[Your objective] Reproduce exactly the line with "Previous (422, 1627)" and every line that follows it below, up to and including the last one. Do not include pictures or anything else.

(Saved data entries)
┄┄┄┄┄┄┄┄┄┄┄┄┄┄┄┄┄┄┄┄

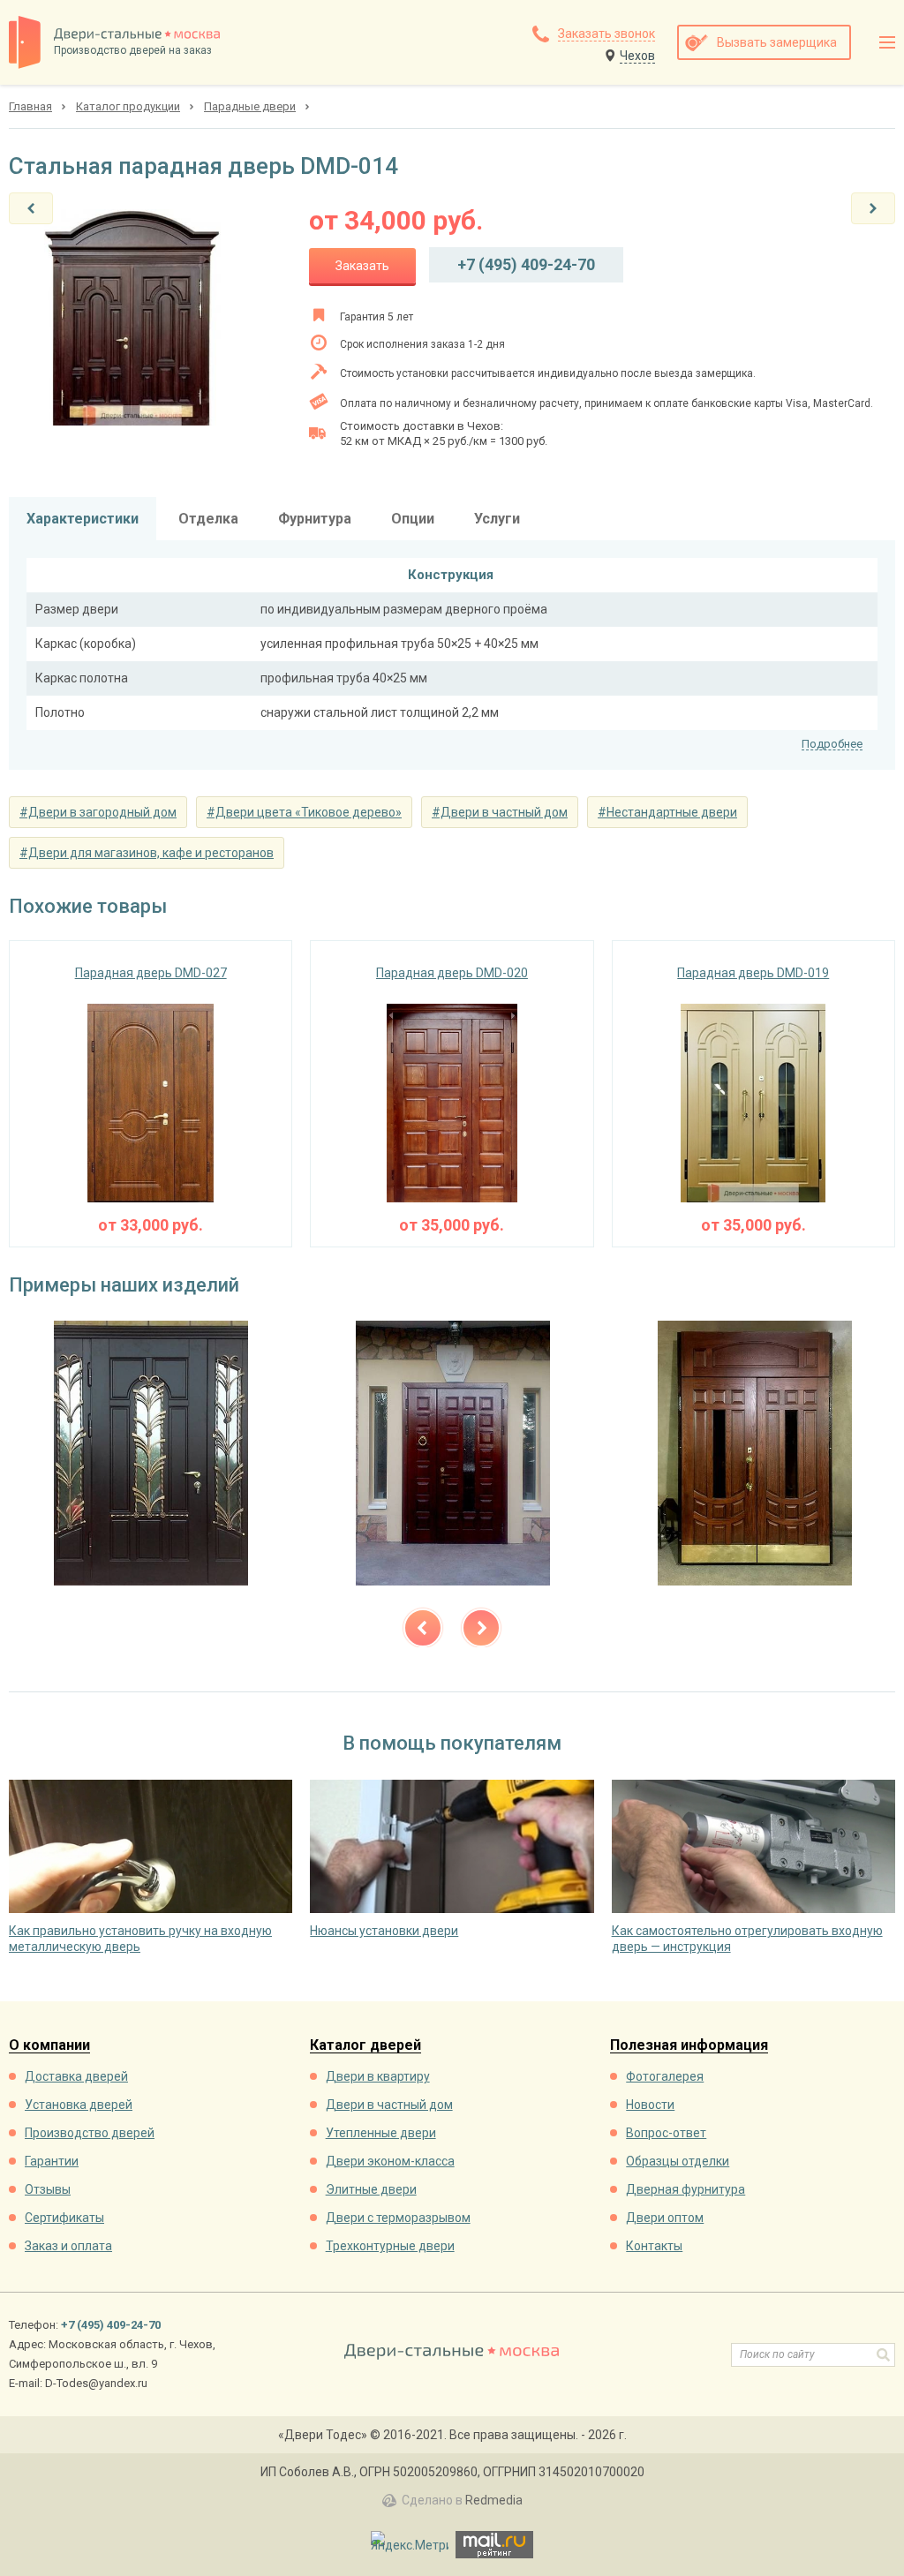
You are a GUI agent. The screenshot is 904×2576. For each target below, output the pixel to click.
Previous (422, 1627)
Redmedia (494, 2500)
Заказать (362, 266)
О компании (49, 2045)
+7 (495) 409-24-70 (526, 264)
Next (481, 1627)
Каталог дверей (365, 2045)
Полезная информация (689, 2045)
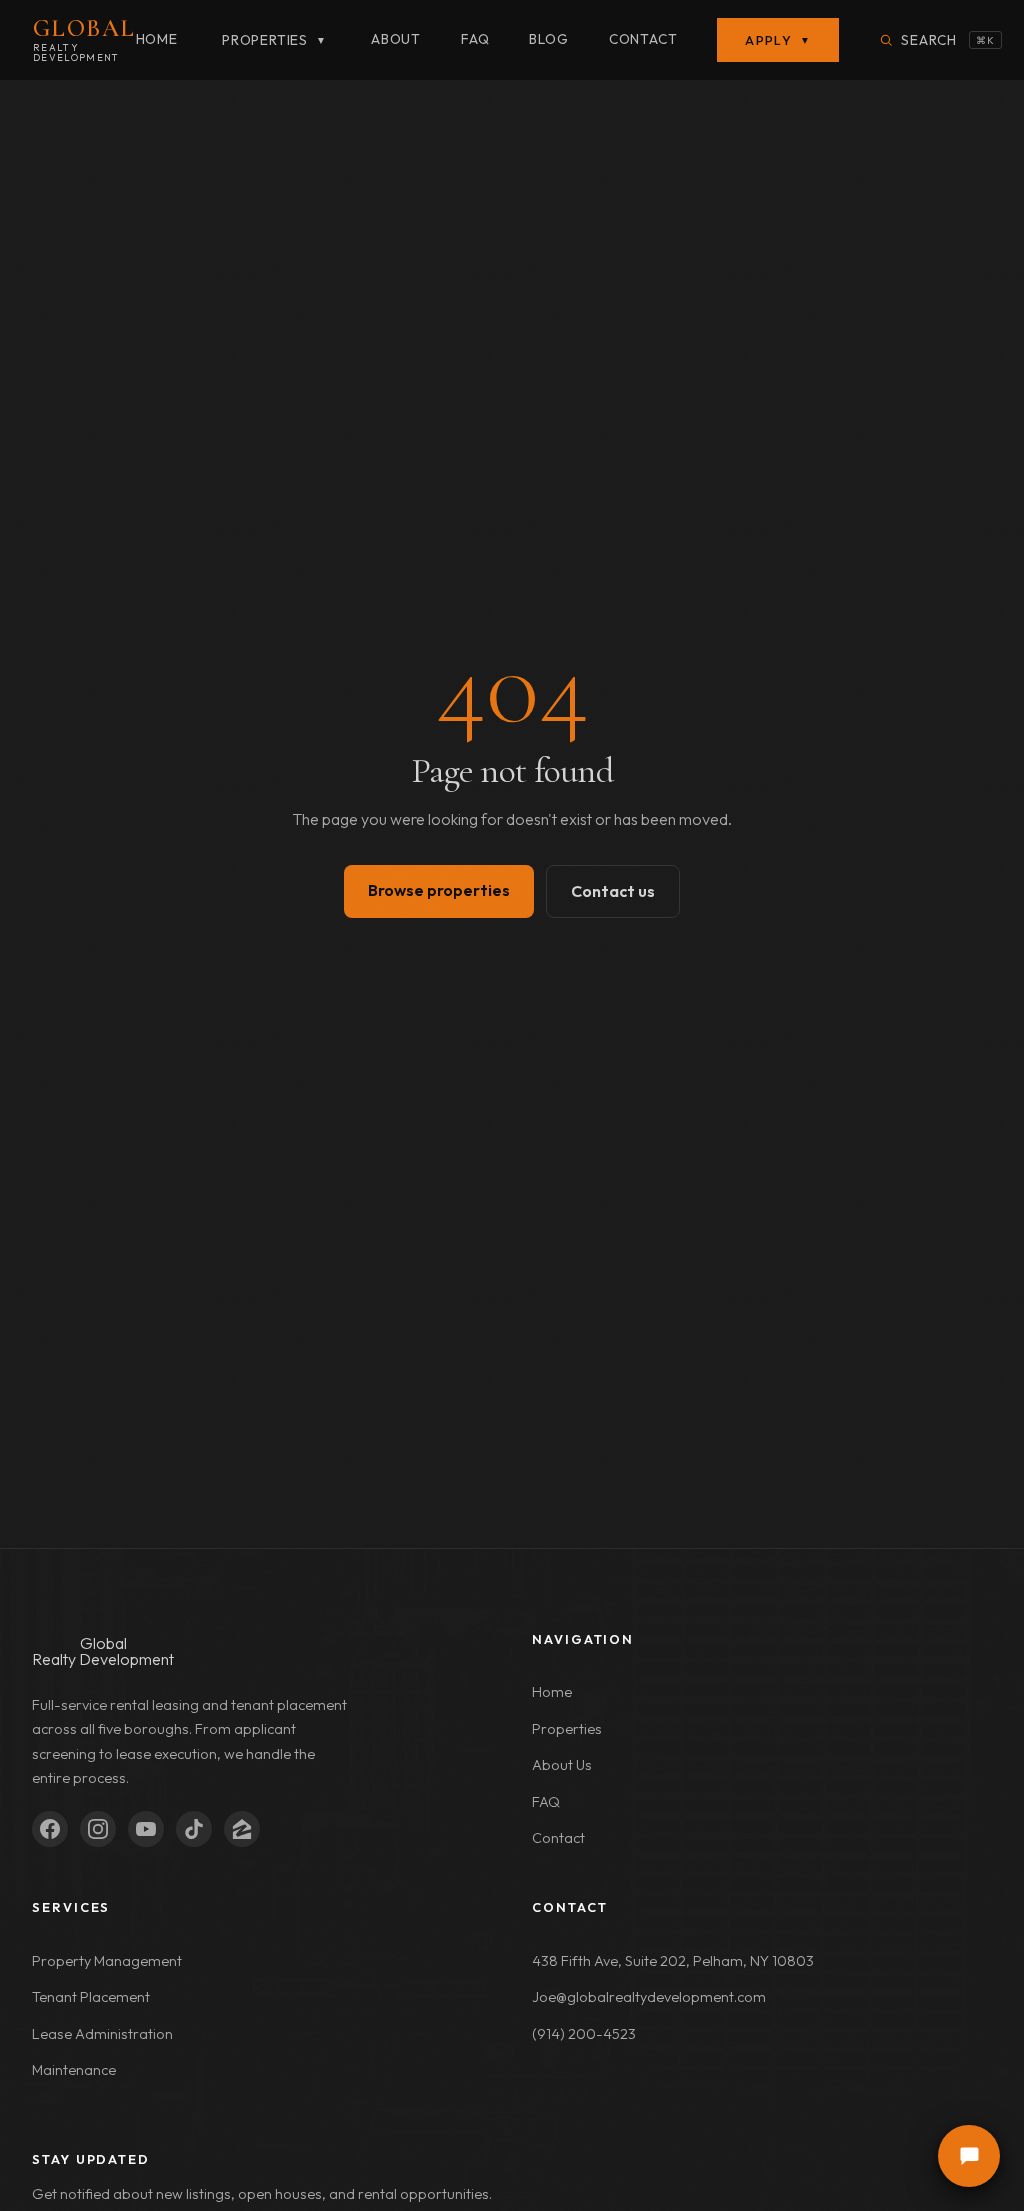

┄┄┄┄┄┄┄┄┄┄┄┄┄┄┄┄┄┄┄┄

[Solution to the problem]
Previous (422, 1627)
Redmedia (494, 2500)
Заказать (362, 266)
О компании (49, 2045)
+7 (495) 409-24-70 (526, 264)
Next (481, 1627)
Каталог дверей (365, 2045)
Полезная информация (689, 2045)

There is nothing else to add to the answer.